I'd like to classify short texts of chats to sentence types (i.e. an informational question, a request, a statement etc). In some of the texts there is extra information, like mentioning of another person. In case the mentioned person is known, we have extra metadata about him/her. For example, in the context of medical chats, a mentioned patient could have additional features of (sex, age). Assuming sex is a categorical feature (which I one-hot encode) and is age numerical, how should I treat instances where no one is mentioned? Simply padding with zeros seems wrong.
It's not clear how you classify texts to sentence types, but assuming you vectorize text in some of the standard ways (e.g. bag of words), you receive a number of features 'connected with words appearing in the text'. AFAI understand, after you discover a mention, you can extract extra features.

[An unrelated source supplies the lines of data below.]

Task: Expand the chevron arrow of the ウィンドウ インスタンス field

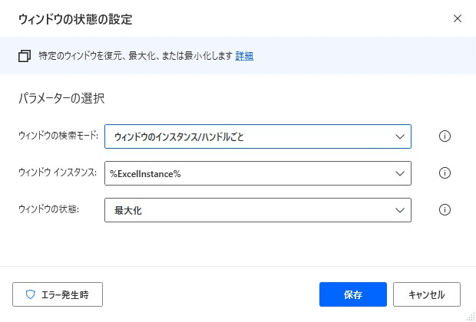Action: point(400,173)
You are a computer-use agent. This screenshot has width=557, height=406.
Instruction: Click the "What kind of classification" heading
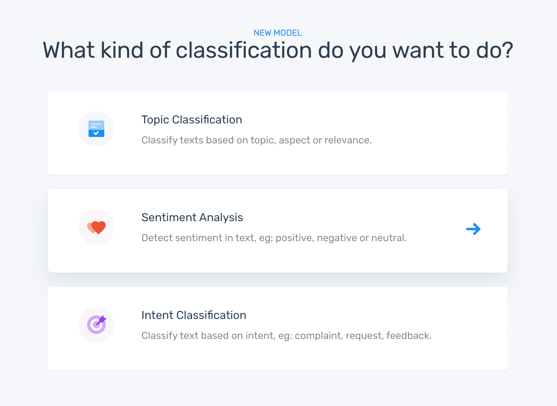point(278,50)

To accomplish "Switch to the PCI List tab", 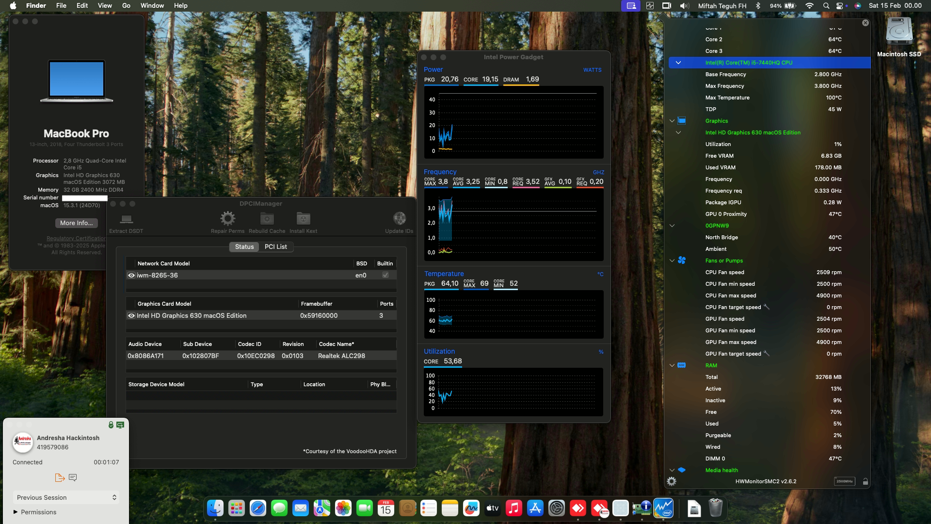I will [275, 246].
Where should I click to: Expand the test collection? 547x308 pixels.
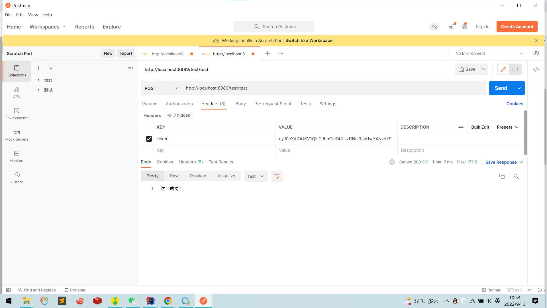click(38, 80)
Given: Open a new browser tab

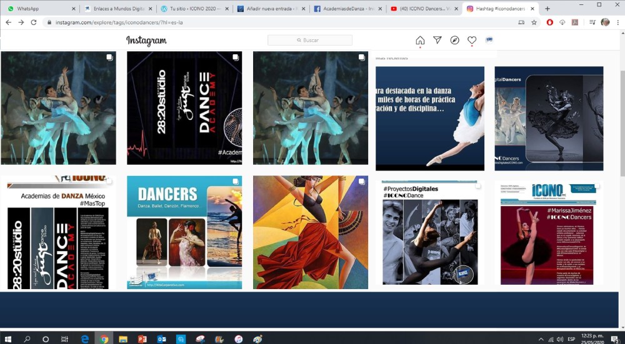Looking at the screenshot, I should click(x=548, y=9).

It's not clear for me to too what do you want to do with these extract features. If they are extra features for text classification than you have a classical case with missing values in categorial / numeric features. Look for 'imputation of missing features' - there is a lot about it. Out of standard ways to deal with it, I would recommend adding yet another feature indicating whether the information is missing or not, so e.g. when you don't have age, you put 1 to that column - apart from putting 0 to age or any value you impute (e.g. mean).
BTW these extra features needs to be properly included into classification algorithm, as they have different nature (e.g. range) than typical bag of words features. You may need to normalize them for example.